DevOps - P2 - Attention to detail case study
Ho ho ho! I have a fire side story for you today. Grab your eggnog if you must, Scotch if you can, and let me tell you a story when Christmas almost failed.
In Part 2 of our DevOps adventure, I stressed that the non-production environments must be as similar to production as possible, in everyway. Well, let me tell you a story, where a seemingly innocuous?difference, had the power to blow up production!
Our story is almost a holiday tale, as it took place when happy carols fill the airwaves, malls are full of pissed-off people socking up the cheer, and coffee-driven developers are eager to squeeze in changes before the end of the year.

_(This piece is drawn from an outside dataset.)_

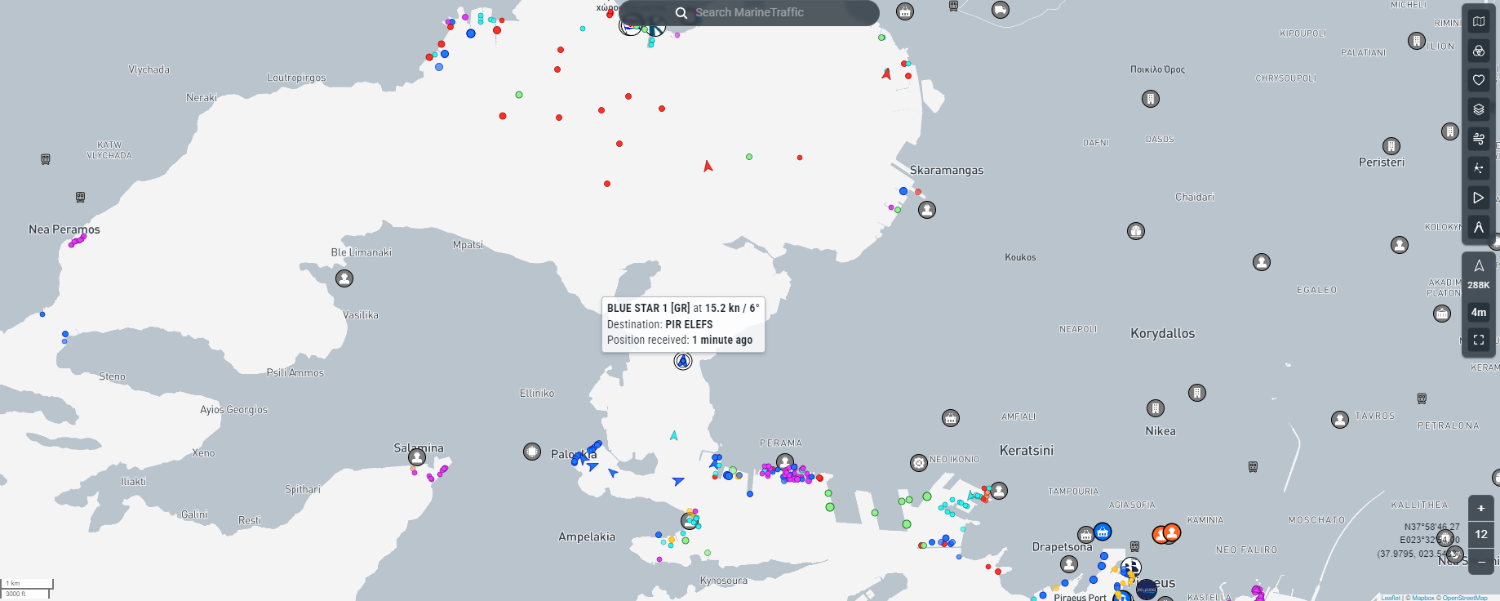Toggle the vessel arrow icon above 288K
1500x601 pixels.
1479,265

Some technical mumbo-jumbo to set the stage
Story has to do with SQL Server. SQL Server, for the unacquainted, has both Data and Log files. When files grow over the max size of the drives they are on, all hell breaks loose. Log files are particularly sinister as they may temporarily swell to many times their regular size, just to shrink again. When the drives are unable to accommodate the swelling, the system simply grinds down to a halt. So when you do some heavy operations, which can cause the Log files to grow, you typically keep a close attention to the the size of those Log files.
Now to Santa's workshop.
It so happen to be, that one of Santa's most eager helpers, was doing exactly that - a critical upgrade on Santa's sleigh - Santa is exclusively on Microsoft tech. Anyway, all of north's poles procedures were followed diligently, all proper testing and monitoring and planning and drinking and risking and caroling was done.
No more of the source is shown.